Here is how you would require workers from the US. (00000000000000000071 is the code for a location-based qualification.)

[
    {
        'QualificationTypeId': "00000000000000000071",
        'Comparator': "EqualTo",
        'LocaleValues': [{'Country': "US"}]
    },
]

See the MTurk API reference. (However, note that the code examples there are in JavaScript, so you would need to modify the syntax to make it work in Python, e.g. adding quotes around dictionary keys.)

Note: when you are in sandbox mode, oTree ignores qualification requirements.

Preventing retakes (repeat workers)

To prevent a worker from participating twice, you can grant a Qualification to each worker in your study, and then block people who already have this Qualification.

This technique is described here.

Login to your MTurk requester account and create a qualification. Go to your oTree MTurk settings and paste that qualification ID into grant_qualification_id. Then, add an entry to qualification_requirements:

{
    'QualificationTypeId': "YOUR_QUALIFICATION_ID_HERE",
    'Comparator': "DoesNotExist",
},

Multiplayer games & dropouts

Games that involve wait pages are difficult on Mechanical Turk, because some participants drop out or delay starting the game until some time after accepting the assignment.

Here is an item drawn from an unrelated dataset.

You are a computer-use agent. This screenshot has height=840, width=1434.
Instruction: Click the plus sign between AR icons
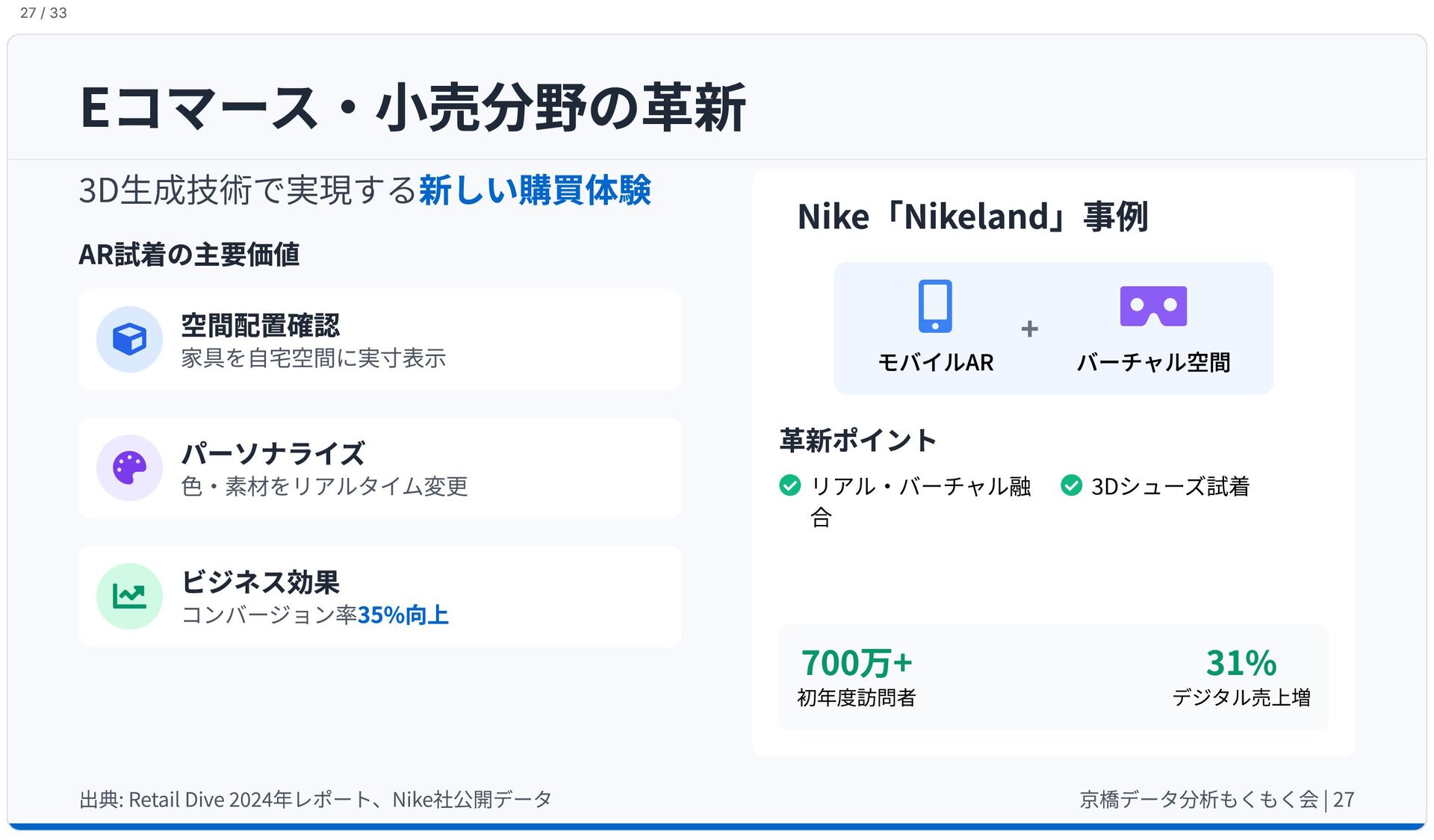click(x=1030, y=329)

To mitigate this, see the recommendations in Preventing players from getting stuck on wait pages.

When you create a session with N participants for MTurk, oTree actually creates (N x 2) participants, because spares are needed in case some MTurk workers start but then return the assignment.

Managing your HITs

oTree provides the ability to approve/reject assignments, send bonuses, and expire HITs early. If you want to do anything beyond this (e.g. extend expiration date, interact with workers, send custom bonuses, etc), you will need to install the MTurk command-line tools or use the 3rd party Manage HITs Individually tool.